Kali Akuno at the Rosa Luxemburg Foundation office in New York. Photo: Rosa Luxemburg Foundation
What are your thoughts on the growing global cooperative movement and what is Jackson’s place in it?
We are pleased that since the economic crisis of 2007–2010 that more forces within the cooperative movement are becoming more in-tune and intertwined with the local and global movements for social justice, particularly the struggle to eliminate the gross wealth inequities that exist in the world today. Our experience in Jackson is centered on strong social movements being the driving engine for economic transformation and government reform. Our experiences over the last five years, we believe, can be very instructive to cooperators all over the country and the world, and we are more than happy to share our experiences with everyone.
What’s the big picture vision for Cooperation Jackson? What would you most like to see?

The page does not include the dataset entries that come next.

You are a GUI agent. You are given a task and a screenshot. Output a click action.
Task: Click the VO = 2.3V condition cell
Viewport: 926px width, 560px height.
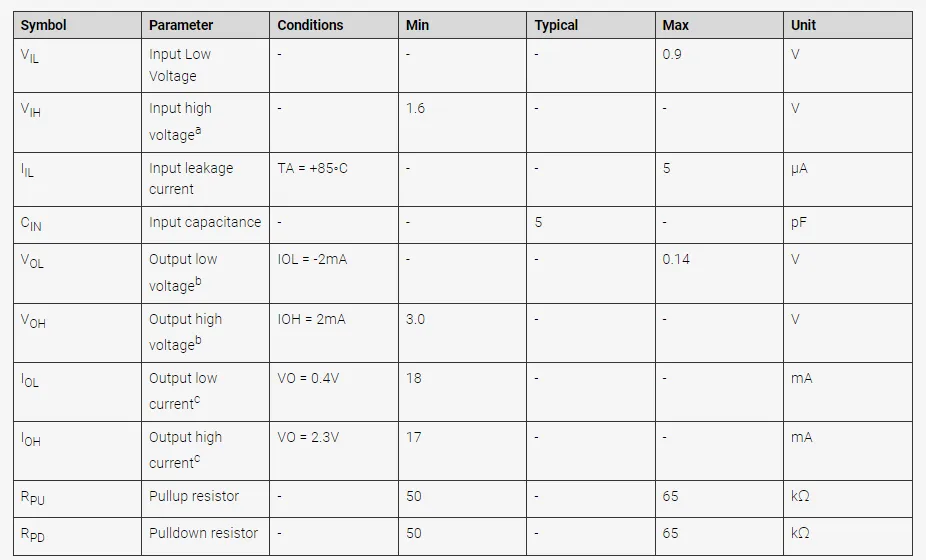(308, 437)
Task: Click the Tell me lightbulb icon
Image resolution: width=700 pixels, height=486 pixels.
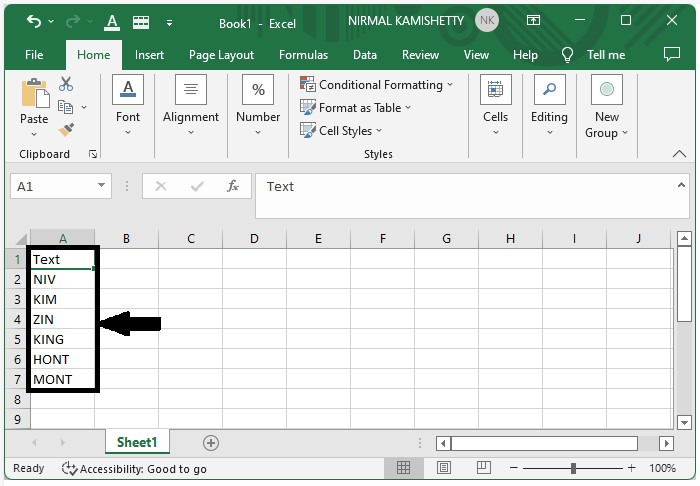Action: (568, 55)
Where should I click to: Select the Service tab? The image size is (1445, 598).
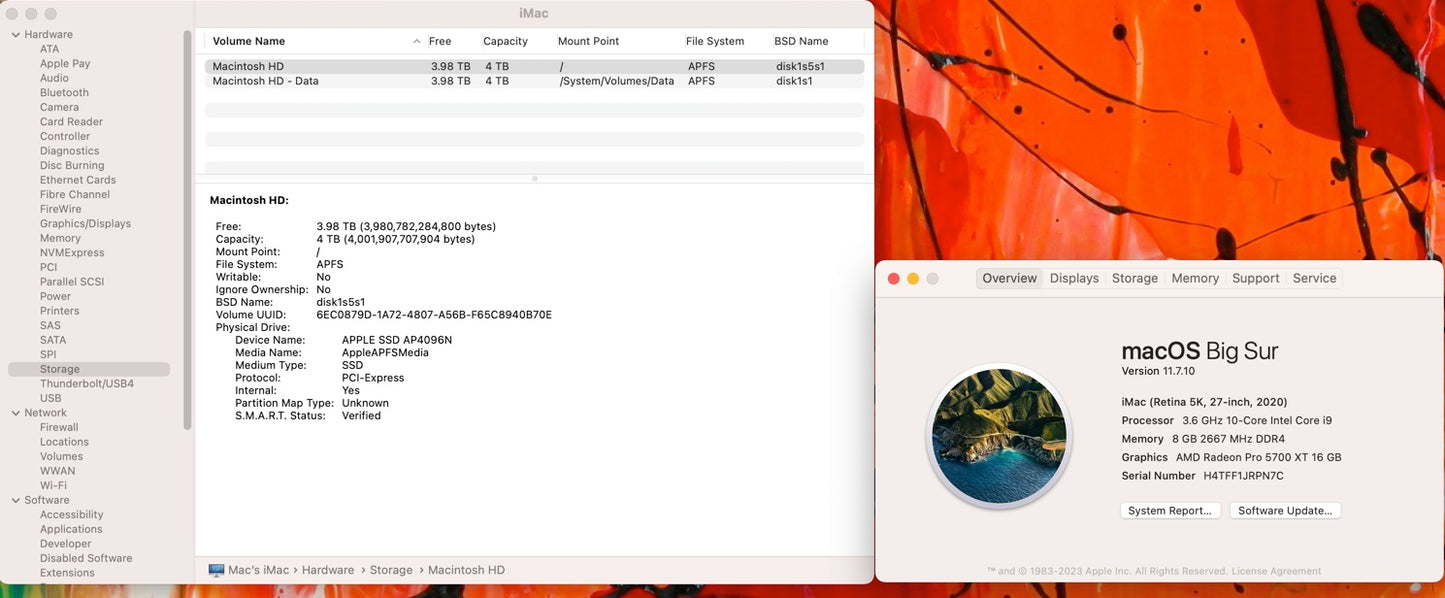(1314, 278)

We would like to see Cooperation Jackson reach a significant scale and scope in relationship to the economy of the city and the region. Thus far, no cooperative in the U.S. has reached such a scale. We think that we can and this is what we want to offer to the movement. We truly believe that we can become the Mondragon of the South and we fully intend on realizing this vision.
What advice would you give to people who want to start similar organizations in their communities?
Everyone wanting to start an organization similar to ours needs to understand that it takes years, even decades to create the kinds of conditions that we have here in Jackson. This type of work isn’t instantaneous. So, be prepared to run a good marathon. And, make sure that you put socially just principles as the forefront of everything you do. This will help you reach hundreds, if not thousands, of people who are essential for creating something truly transformative.
Anything you’d like to add?
Be on the lookout for our first major business being launched this month. It’s called the Sustainable Communities Initiative. This initiative seeks to create a community land trust and a community development corporation that will help us launch several of our cooperatives, including a construction coop, a recycling coop, an urban farming coop, a childcare coop, and an arts and culture coop. Stay tuned for this initiative by visitingCooperationJackson.org.
Finally, we’d like to add that we firmly believe that social conditions throughout the United States are ripe for the construction of economic democracy and we hope and encourage everyone to get involved in this fight with us wherever you are.